KABUL: One person was killed and 17 others
wounded Sunday in three successive blasts in Kabul, Afghan officials said,
capping a murderous week of mayhem across the city. Among the wounded was an
Afghan journalist who appeared to have been live-streaming the aftermath of the
first explosion when a second bomb went off.
The events started with the detonation of a
sticky bomb -- a growing menace in Kabul, where insurgents and criminals slap
magnetic bombs on the underside of vehicles. The charge had been placed under a
bus carrying officials headed to the Kabul Education University, interior
ministry spokesman Nasrat Rahimi said.
In the immediate aftermath, two more bombs
that had been planted by the side of the road went off, he added."In
total, one Afghan civilian was martyred and 17 others, including a local
journalist and five Afghan forces, have been slightly wounded," Rahimi
said. Health ministry spokesman Wahidullah Mayar confirmed the toll. There was
no immediate claim of responsibility, but both the Taliban and Daesh group have
carried out recent blasts.

Information supplied
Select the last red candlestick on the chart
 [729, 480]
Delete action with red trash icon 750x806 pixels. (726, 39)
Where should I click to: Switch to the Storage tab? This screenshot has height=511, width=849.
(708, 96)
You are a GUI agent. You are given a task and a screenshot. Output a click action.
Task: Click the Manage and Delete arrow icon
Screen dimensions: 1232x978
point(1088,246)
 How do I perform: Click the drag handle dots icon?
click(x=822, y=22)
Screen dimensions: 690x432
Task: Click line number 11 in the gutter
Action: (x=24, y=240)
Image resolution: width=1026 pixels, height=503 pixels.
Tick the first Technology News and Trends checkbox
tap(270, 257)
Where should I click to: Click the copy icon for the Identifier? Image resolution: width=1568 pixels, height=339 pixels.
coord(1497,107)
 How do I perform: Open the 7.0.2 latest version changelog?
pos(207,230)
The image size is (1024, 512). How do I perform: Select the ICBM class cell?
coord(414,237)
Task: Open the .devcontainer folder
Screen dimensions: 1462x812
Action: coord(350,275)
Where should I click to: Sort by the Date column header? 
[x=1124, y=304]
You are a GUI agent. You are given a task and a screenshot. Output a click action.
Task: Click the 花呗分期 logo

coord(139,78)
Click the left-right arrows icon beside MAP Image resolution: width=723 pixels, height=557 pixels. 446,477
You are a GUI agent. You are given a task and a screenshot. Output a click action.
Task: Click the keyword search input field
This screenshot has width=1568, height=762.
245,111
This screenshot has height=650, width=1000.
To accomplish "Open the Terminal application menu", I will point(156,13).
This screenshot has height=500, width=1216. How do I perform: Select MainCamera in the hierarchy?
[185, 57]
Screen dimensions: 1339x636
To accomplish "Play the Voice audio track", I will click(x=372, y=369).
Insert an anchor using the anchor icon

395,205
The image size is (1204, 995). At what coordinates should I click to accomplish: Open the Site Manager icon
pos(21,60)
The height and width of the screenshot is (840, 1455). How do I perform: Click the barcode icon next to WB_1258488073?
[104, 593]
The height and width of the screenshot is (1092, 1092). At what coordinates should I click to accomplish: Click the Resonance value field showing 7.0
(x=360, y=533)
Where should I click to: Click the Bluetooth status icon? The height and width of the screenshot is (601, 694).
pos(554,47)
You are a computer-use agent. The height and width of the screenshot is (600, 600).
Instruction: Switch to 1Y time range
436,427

To be done
Answer these questions from the news report on the Kabul blasts:
(a) Under what was the sticky bomb placed?
(b) Where had the two other bombs been planted?
(c) Who confirmed the toll?
The data has no connection to the news report on the Kabul blasts.

Task solution
(a) Under a bus carrying officials headed to the Kabul Education University.
(b) By the side of the road.
(c) Health ministry spokesman Wahidullah Mayar.